What is interesting (or sad) is that I when I sit down to think about it, I really don’t have a tangible support system in place. I have an endocrinologist that I see every 3-4 months, he doesn’t count. Family Physician that I see even less frequently. Nope. Even within my close group of friends, the ‘betus is rarely a topic of discussion. After the first couple months after my diagnosis it was just another thing. To be fair, I do appreciate that it’s not something that stands out, that has to be pointed out, that is the only defining characteristic about me. And to my own fault, I never really reached out for anyone to talk to about it. I’m sure if I needed to talk, they would have listened. I never treated diabetes like a crutch or asked for any kind of pity of sympathy, and thankfully they never treated me as such. As for my family, I’m sure they would have played a more integral role in dealing with my diagnosis early on, but they were really only around for the first 5 days before I had to go back to Blacksburg. I believe I had a Multivariable Calculus exam to make up at the end of the week.

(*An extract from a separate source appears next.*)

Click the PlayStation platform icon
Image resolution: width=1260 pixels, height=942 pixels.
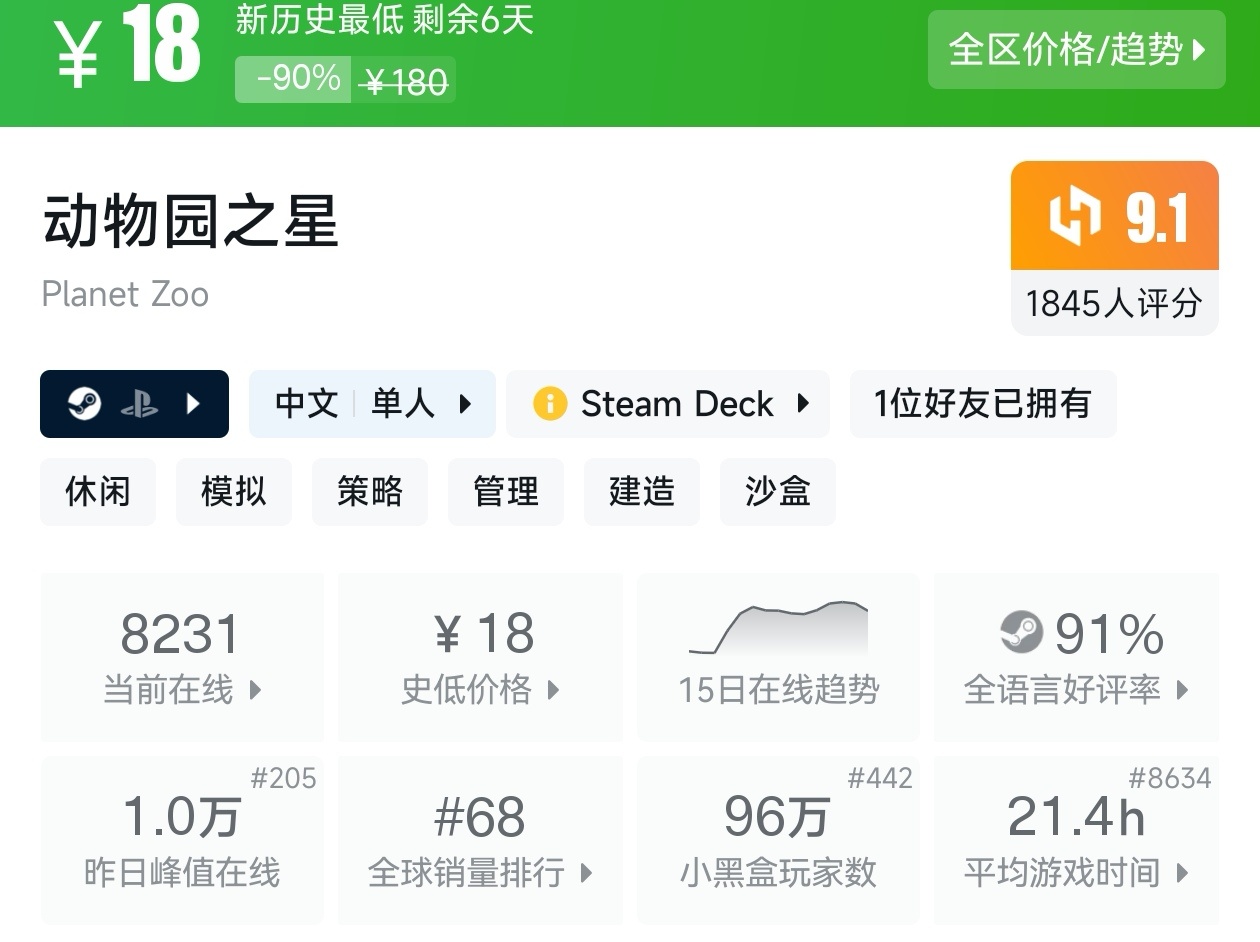138,404
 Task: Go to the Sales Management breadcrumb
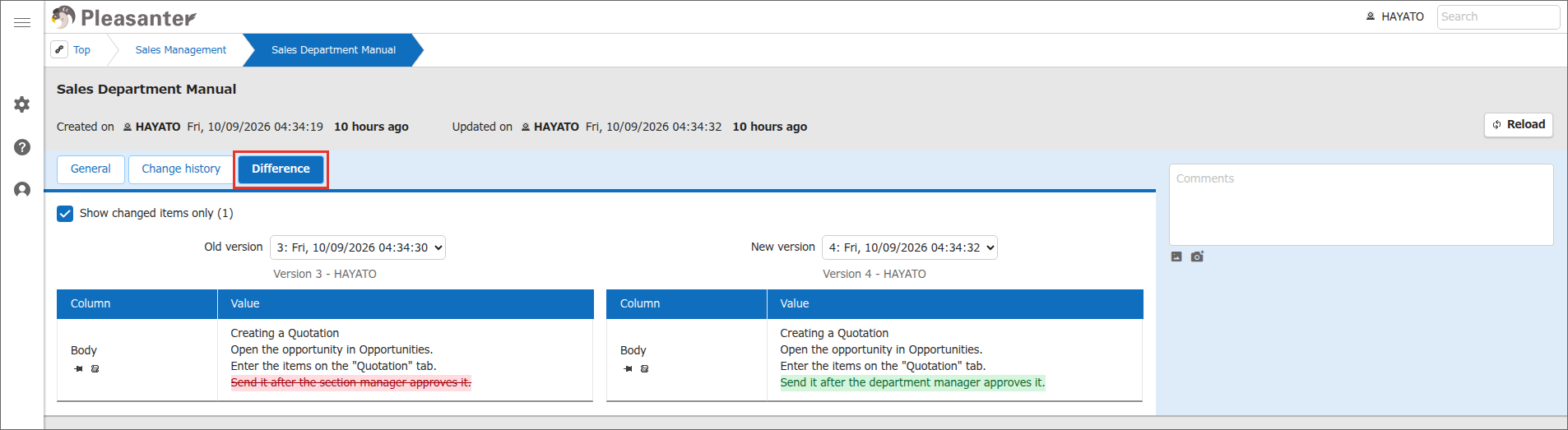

Here’s a chicken and egg paradox for you: I don’t open up about much, if anything. Yet I haven’t had many opportunities to open up…to anyone. So which one came first? I’ve always been an internal guy, luckily I suppose that is part of the fun of the Internet. The anonymity of it all eases some of the burden (or maybe fear) related to talking about sensitive topics. Over the years I ended up finding ways to deal with all of this by myself. Naturally my primary response was to add it to the queue of things I had to deal with and move on. If the topic of my diabetes came up in conversation, I would answer questions people had politely, but I don’t like to elaborate. Yes, I take 4 shots a day. Yes, I have to deal with needles and blood. No, it does not mean I cannot have sugar. Yes, if your life was on the line you would do whatever it takes to lead a healthy life. No, I would not, could not, in a box. I could not, would not, with a fox. And please, if I mention that I’m diabetic, don’t say “I’m Sorry.” Did you wish it upon me? Could you have in any way influenced my pancreas going on strike? I know it sounds cold or bitter. But it’s not your fault, so don’t make it any bigger than it already is.

Ultimately, I do appreciate the connections that Twitter (yes, Twitter) has helped me make in the short time that @iam_spartacus has existed. It has opened up a world of opportunity for me to embrace, discuss and at times enjoy the fact that I’m diabetic. I wont go so far as to say that I’m in a better place now than I was 6 months ago, but I certainly feel like I’m on a path to something good, something better. And I’m glad I found some people to share it with.